In the entries below, which lines run from the one containing "Open the Июль month dropdown" to the one containing "The height and"? Copy exactly those lines, ends included, and no others.

- [INPUT RECORDS]
━━━━━━━━━━━━━━━━━━━━

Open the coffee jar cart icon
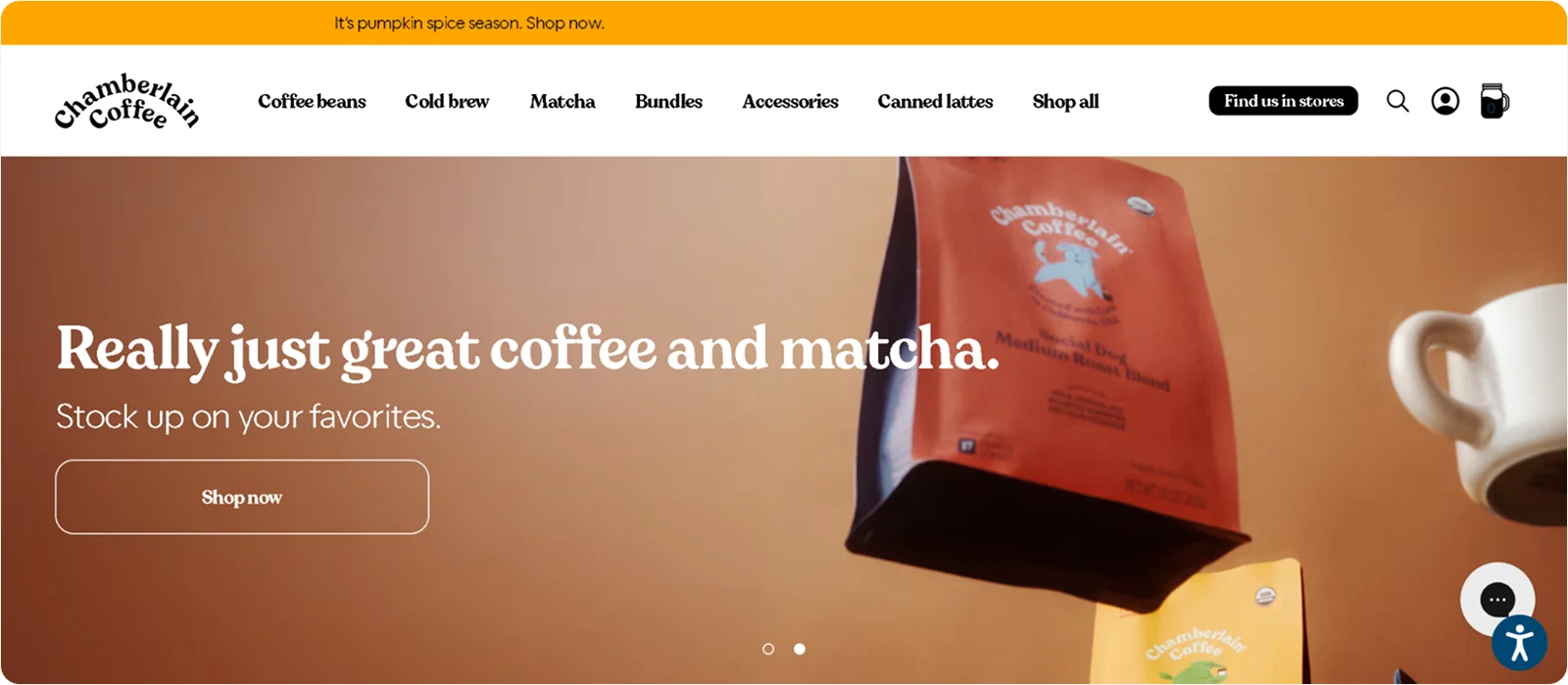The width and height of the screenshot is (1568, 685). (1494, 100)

━━━━━━━━━━━━━━━━━━━━

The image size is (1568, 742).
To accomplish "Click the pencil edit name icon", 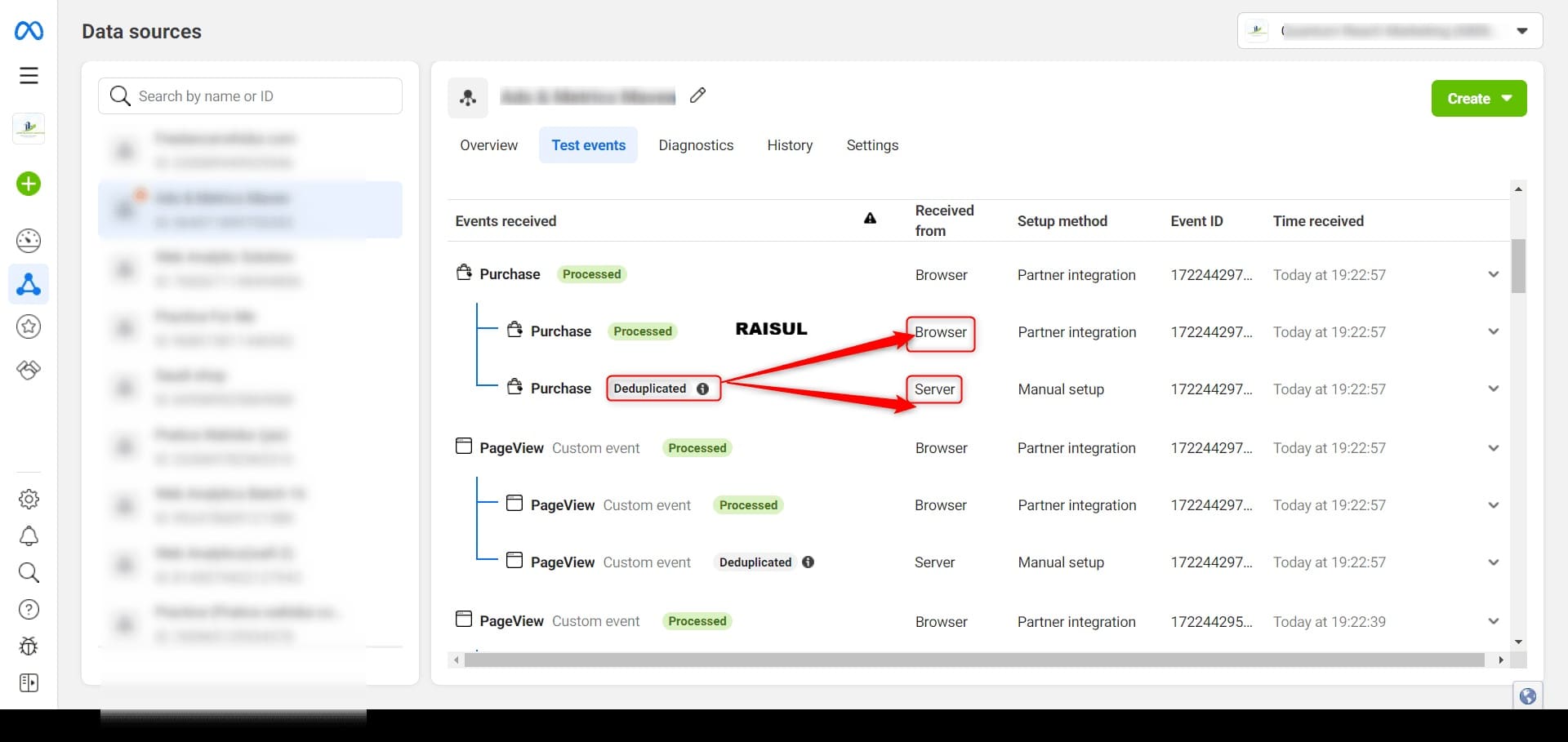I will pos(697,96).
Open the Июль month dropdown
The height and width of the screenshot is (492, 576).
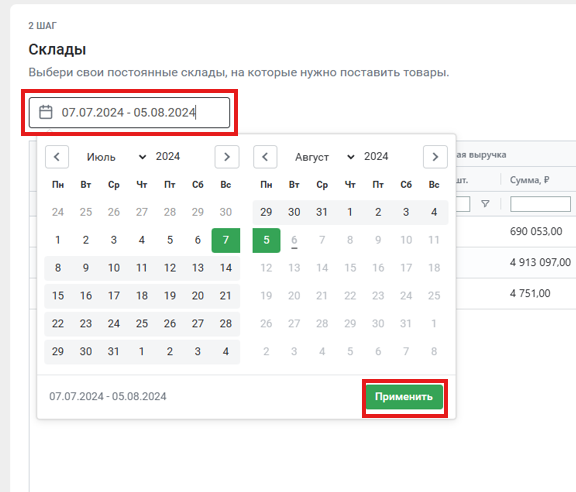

━━━━━━━━━━━━━━━━━━━━

- [YOUR SOLUTION]
Open the Июль month dropdown
The height and width of the screenshot is (492, 576).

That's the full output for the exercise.